Ma pensée du jour
L’homme qui…
Comme dans le chef d’œuvre de John Ford, je suis l’homme qui…
Oubliés mes quarante cinq années de carrière,
Les plus risqués de mes reportages de guerre
Et tous ces mois passés dans de lointains maquis.
Quand on me reconnaît, ce qui est plutôt rare,
On me dit aussitôt « Ah oui, vous êtes l’homme qui »…
On pourrait être flatté d’être pris pour James Stewart.
Ce très grand acteur n’avait rien de riquiqui,
Sauf dans ce film là où, gauche et ingénu,
Il eût été tué si John Wayne n’avait pu
Trucider Liberty Valance sans être vu
Laissant au jeune niais cette gloire imprévue
Qui le conduira au siège de sénateur.
Même dans la clinique où mon pauvre QI
Lors de l’anesthésie s’assoupissait sur l’heure
J’entendis un infirmier dire : « c’est l’homme qui »
Eh oui, pour mon magazine, un jour, sur le tard,
Nous avons trouvé la planque d’Escobar
Et j’ai interviewé le truand colombien
Au nez et à la barbe des flics américains.
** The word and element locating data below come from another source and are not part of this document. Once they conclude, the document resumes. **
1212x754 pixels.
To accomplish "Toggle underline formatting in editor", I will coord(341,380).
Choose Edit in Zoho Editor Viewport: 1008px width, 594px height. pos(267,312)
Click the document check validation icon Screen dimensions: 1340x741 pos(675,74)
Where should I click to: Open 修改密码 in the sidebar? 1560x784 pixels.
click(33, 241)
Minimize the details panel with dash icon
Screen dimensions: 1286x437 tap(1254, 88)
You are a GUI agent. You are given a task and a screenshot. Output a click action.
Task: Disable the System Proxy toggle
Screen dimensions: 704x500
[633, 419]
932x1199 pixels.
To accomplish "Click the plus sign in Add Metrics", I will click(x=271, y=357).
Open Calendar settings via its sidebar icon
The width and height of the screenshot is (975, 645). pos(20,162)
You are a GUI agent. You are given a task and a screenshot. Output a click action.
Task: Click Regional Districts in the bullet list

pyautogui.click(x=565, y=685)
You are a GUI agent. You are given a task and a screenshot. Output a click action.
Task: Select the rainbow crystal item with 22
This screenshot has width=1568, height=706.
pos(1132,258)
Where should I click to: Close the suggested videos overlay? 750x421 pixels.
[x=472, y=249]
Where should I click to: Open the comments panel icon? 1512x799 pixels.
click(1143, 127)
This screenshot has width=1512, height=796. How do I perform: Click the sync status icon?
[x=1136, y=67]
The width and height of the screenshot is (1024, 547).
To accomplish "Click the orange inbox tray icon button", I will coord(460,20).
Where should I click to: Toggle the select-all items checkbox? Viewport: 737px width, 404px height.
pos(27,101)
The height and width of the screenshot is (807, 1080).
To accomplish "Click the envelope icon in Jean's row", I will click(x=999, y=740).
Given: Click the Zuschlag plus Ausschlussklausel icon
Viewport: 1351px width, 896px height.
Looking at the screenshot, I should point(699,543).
Pour nous ce n’était pas réellement un record,
Un beau coup, c’est certain, mais bien moins important
Que d’avoir rejoint les rebelles d’Afghanistan
Ou les peshmergas Kurdes pour partager leur sort.
Bref, mon nom reste lié à celui d’Escobar
Et loin d’en être fier, j’en ai même plutôt marre.
Toute ma carrière de journaliste de terrain
A été gommée par ce cruel malandrin.
« Cet homme qui » déprécie l’homme que j’étais vraiment
Et qu’hélas je ne peux plus être maintenant.
L’âge disqualifie même les bourlingueurs
Mais bon dieu ! J’en ai fait, sur terre, des longueurs!